Jitterbugs (1943)
6/10
"We're practically wrapped in concrete now!"
27 January 2013
Warning: Spoilers
Sometimes even an out of their prime Laurel and Hardy flick can fill the bill, like it did this morning on the Fox Movie Channel. I haven't seen one of their features in a while so this was a welcome treat. Yet even though they're both top billed in the credits, you somehow get the feeling that they have a support role in this story about con men out-conning each other with the boys as willing partners. As the story progresses, a host of characters slip in and out of the action, and one of the puzzlers is how a couple of the original grifters named Corcoran (Robert Emmett Keane) and his wife Dorcas (Lee Patrick) simply drop out of the picture, even though Corcoran was a partner of the main villain Bennett (Douglas Fowley). Oh well, not to worry too much about figuring that out.

In some respects it appears that Twentieth Century Fox was attempting to follow the Universal formula of Abbott and Costello's successful early films by supplying a host of musical numbers performed by the pretty Vivian Blaine. Her character is Miss Susan Cowan, who's aunt had been swindled using the old bait and switch envelope trick. Rounding out the main quartet, Robert Bailey portrays another grifter named Chester Wright, and when he's stricken by Miss Cowan's looks and charm, he's a goner. If there were only enough pretty women in the world, maybe there wouldn't be any bad guys.

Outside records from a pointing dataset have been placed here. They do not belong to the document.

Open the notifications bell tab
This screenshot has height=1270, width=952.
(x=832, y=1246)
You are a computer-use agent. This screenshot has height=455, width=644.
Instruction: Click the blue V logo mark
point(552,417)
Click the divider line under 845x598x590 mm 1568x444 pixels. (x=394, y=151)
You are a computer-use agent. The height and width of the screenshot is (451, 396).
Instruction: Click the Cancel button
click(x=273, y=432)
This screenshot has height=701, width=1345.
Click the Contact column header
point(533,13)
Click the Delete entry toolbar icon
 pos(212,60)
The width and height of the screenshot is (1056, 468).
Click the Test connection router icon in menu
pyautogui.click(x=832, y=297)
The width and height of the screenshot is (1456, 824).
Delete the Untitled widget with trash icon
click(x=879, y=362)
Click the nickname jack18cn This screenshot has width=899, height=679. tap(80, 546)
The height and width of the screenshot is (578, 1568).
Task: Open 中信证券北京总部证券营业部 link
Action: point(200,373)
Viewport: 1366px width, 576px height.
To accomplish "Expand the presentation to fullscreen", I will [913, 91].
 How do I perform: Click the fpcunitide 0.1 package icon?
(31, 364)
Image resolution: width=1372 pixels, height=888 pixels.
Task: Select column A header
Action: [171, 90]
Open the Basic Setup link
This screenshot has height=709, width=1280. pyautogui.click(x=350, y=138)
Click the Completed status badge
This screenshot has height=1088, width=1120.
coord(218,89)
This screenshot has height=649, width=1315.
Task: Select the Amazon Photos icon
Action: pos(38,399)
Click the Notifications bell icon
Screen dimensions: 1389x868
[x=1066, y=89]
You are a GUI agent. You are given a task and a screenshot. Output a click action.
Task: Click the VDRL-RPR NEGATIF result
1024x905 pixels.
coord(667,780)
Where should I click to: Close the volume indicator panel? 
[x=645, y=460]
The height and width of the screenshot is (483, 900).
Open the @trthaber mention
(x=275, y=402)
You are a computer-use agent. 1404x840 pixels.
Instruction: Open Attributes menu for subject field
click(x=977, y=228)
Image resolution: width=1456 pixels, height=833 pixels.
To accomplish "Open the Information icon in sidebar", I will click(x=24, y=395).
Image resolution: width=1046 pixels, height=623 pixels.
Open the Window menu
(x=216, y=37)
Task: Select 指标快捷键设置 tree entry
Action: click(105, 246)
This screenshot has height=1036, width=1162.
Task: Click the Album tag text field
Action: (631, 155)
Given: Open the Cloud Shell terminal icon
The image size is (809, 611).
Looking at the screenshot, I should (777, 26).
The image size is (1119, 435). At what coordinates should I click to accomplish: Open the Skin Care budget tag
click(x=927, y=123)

You know, I've been thinking about that gas pill gimmick. Recall how Ollie was offering the bargain price of one dollar for the five gallon pills and two bucks for ten gallons - that would have worked out to twenty cents a gallon to manufacture gasoline out of water. Well I recall buying gas at twenty eight cents a gallon when I first started driving in 1967, so I just looked it up, and a gallon of gas in 1943 cost about ten cents. I wonder what they were thinking when they put the script together.

Anyway, as con man Chester puts it - "Money lost through larceny can often be recovered the same way". And so it goes, as Stan impersonates the dowager Aunt Emily Cartwright, and pulls off the envelope switcheroo against the bad guys. If you're attentive, you'll catch a quick line from Stanley stating "I feel so gay" when he first puts on women's clothing. It kind of makes me wonder what he'd say if he were around today.